I have a green horse that is coming along nicely with our weekly lessons from Pam Millar however I am still quite novice with schooling so would like to enlist someone to school my girl once a week to help bring her on. 

Does anyone know of anyone that would do this? The person would need to be able to come to the livery yard as transporting her somewhere once a week isnt possible due to lack of transport 

Pam is a classical rider so would prefer someone who schools in a simlar manner as opposed to perhaps someone who is more into show jumping (if that makes sense). 

Thanks in advance


----------



## lachlanandmarcus (3 December 2013)

If you don't find anyone ideal through here try asking on FB page Horsey Stuff for Sale in Aberdeenshire, loads of peeps on there incl some classical enthusiasts. 

(I can't suggest anyone as mine are hairy hackers. :-DD)


----------



## Tayto (3 December 2013)

Thanks!  This probably sounds so silly but I am trying to avoid posting on any of the FB pages for the time being as there are a few people I dont want knowing that I am doing this for various reasons and they use those pages regularly.... Suppose I could ask a friend to post on my behalf....


----------



## Spook (3 December 2013)

How about asking Pam to school your horse?

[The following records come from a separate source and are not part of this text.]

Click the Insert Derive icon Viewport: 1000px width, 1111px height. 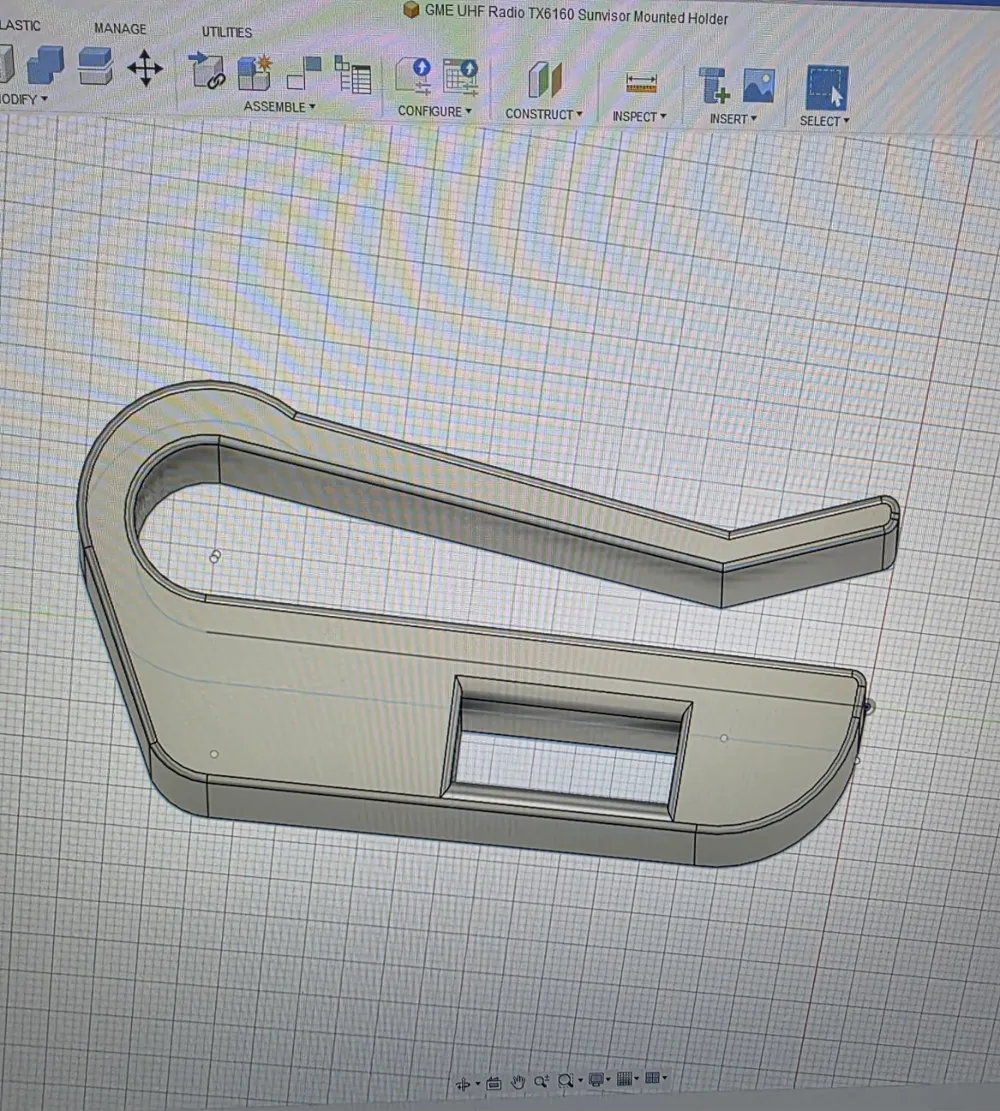click(714, 86)
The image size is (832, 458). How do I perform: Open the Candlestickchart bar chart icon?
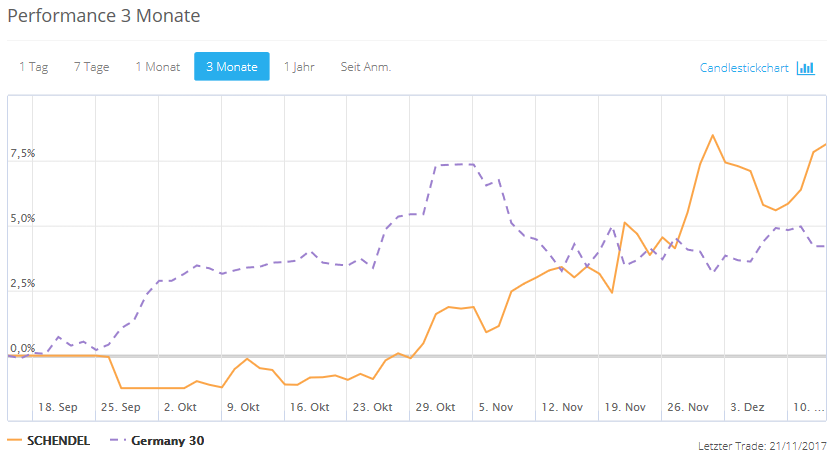[x=805, y=68]
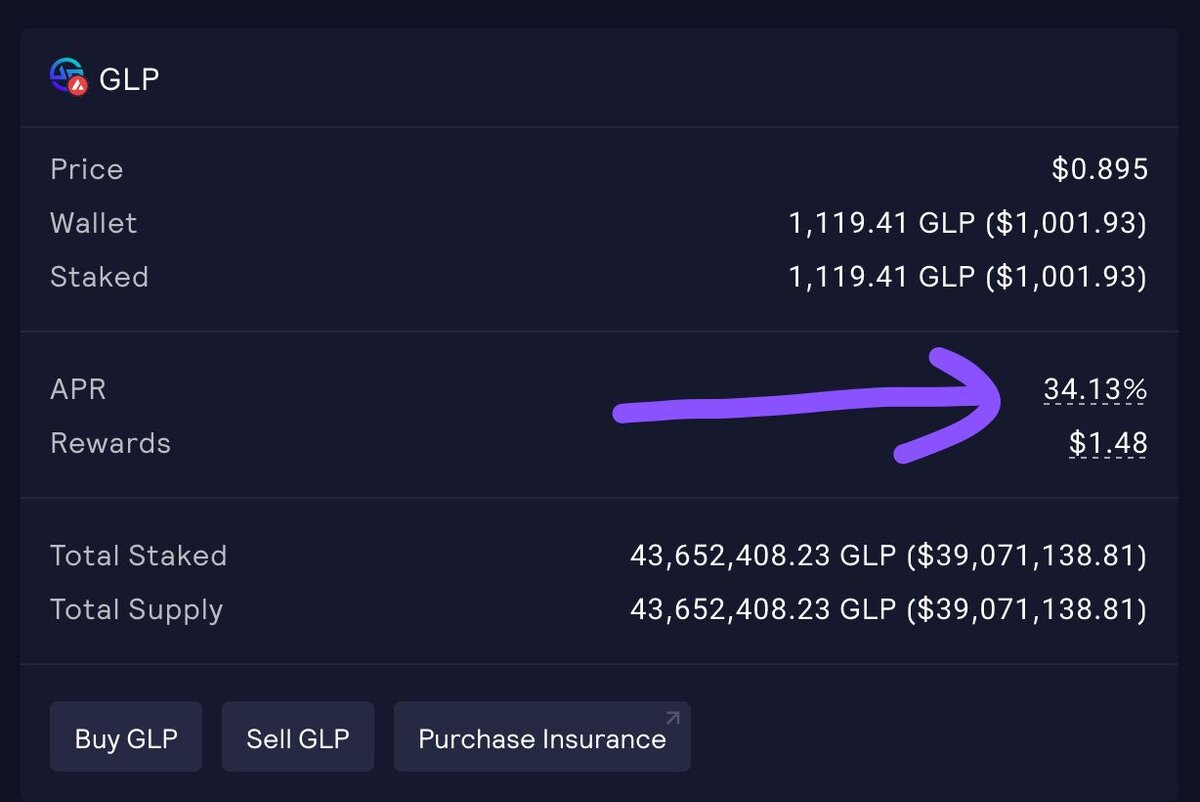Click the $1.48 rewards amount

click(x=1108, y=443)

Or Nimh Meehan if she's still about these parts.


----------



## lachlanandmarcus (3 December 2013)

Tayto said:



			Thanks!  This probably sounds so silly but I am trying to avoid posting on any of the FB pages for the time being as there are a few people I dont want knowing that I am doing this for various reasons and they use those pages regularly.... Suppose I could ask a friend to post on my behalf....
		
Click to expand...

That doesn't sound silly at all


----------



## Mimi2610 (3 December 2013)

Jennifer Johnston?


----------



## spookypony (3 December 2013)

Whereabouts are you located? I know someone of classical background that might be interested, depending on where you are? PM if you like!


----------



## brucea (6 December 2013)

Depends where you're based.

I'm more of a natural horsemanship person, but have trained classical dressage. 

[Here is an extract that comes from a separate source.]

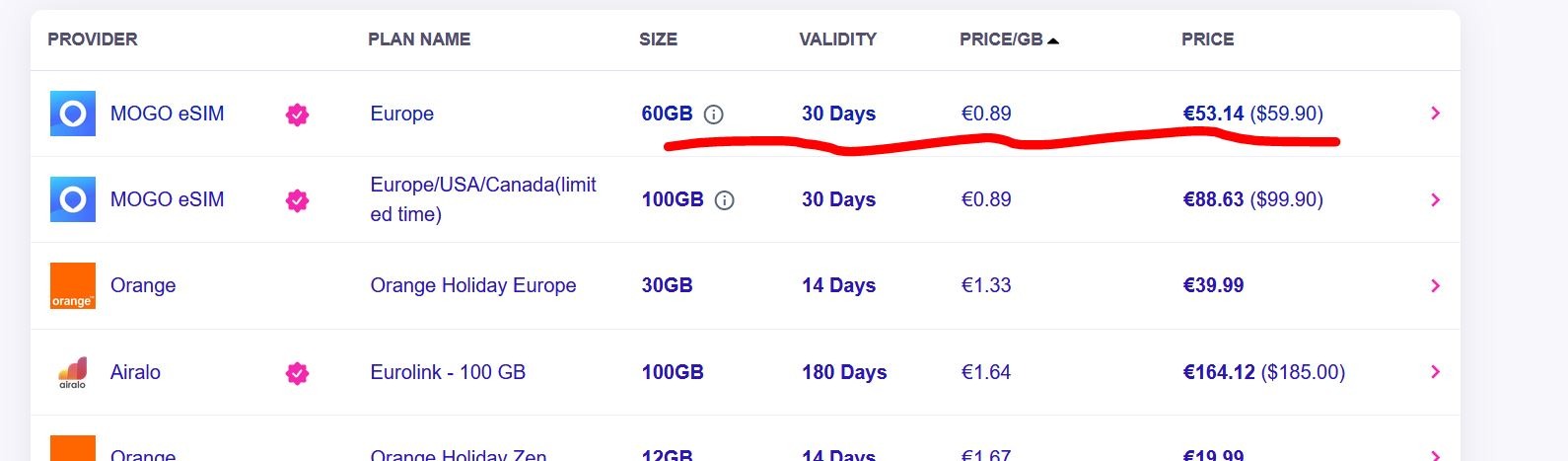
Task: Open the Eurolink - 100 GB plan link
Action: (x=448, y=372)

If you are going to do this with your horse visit the rider's horses, go out on them, feel how they are, how happy they are, and that will tell you much more about the rider than what comes out of their mouths ;-)


----------



## Daytona (6 December 2013)

Pam will ride your horse if you ask her, seems she is your instructor and knows the horse she would be the best person id think.


----------



## LMR (8 December 2013)

Tayto said:



			Hiya!

I have a green horse that is coming along nicely with our weekly lessons from Pam Millar however I am still quite novice with schooling so would like to enlist someone to school my girl once a week to help bring her on. 

Does anyone know of anyone that would do this? The person would need to be able to come to the livery yard as transporting her somewhere once a week isnt possible due to lack of transport 

Pam is a classical rider so would prefer someone who schools in a simlar manner as opposed to perhaps someone who is more into show jumping (if that makes sense). 

Thanks in advance 

Click to expand...

How about eilidh grant?? She went to young rider Europeans


----------



## KWPN_V_2002 (9 December 2013)

Alison West would be worth a shout.  She is an eventer so would be able to school your horse in respect to all three disciplines.  She will come to you and I believe she is about £30 a time.  If you get lessons from Pam M though, I would ask her if she would ride your horse as she will know how you ride and what you are aiming to achieve.  I really like Pam.  She teaches me and I get her to ride my horse when I am away on holiday etc.  I don't generally let too many people on my horse except Pam.


----------



## Tayto (9 December 2013)

I have a lesson with Pam once a week where she rides for the first part of the lesson and I ride for the second part. I just thought someone else riding her in addition to this would really help her in her training....


----------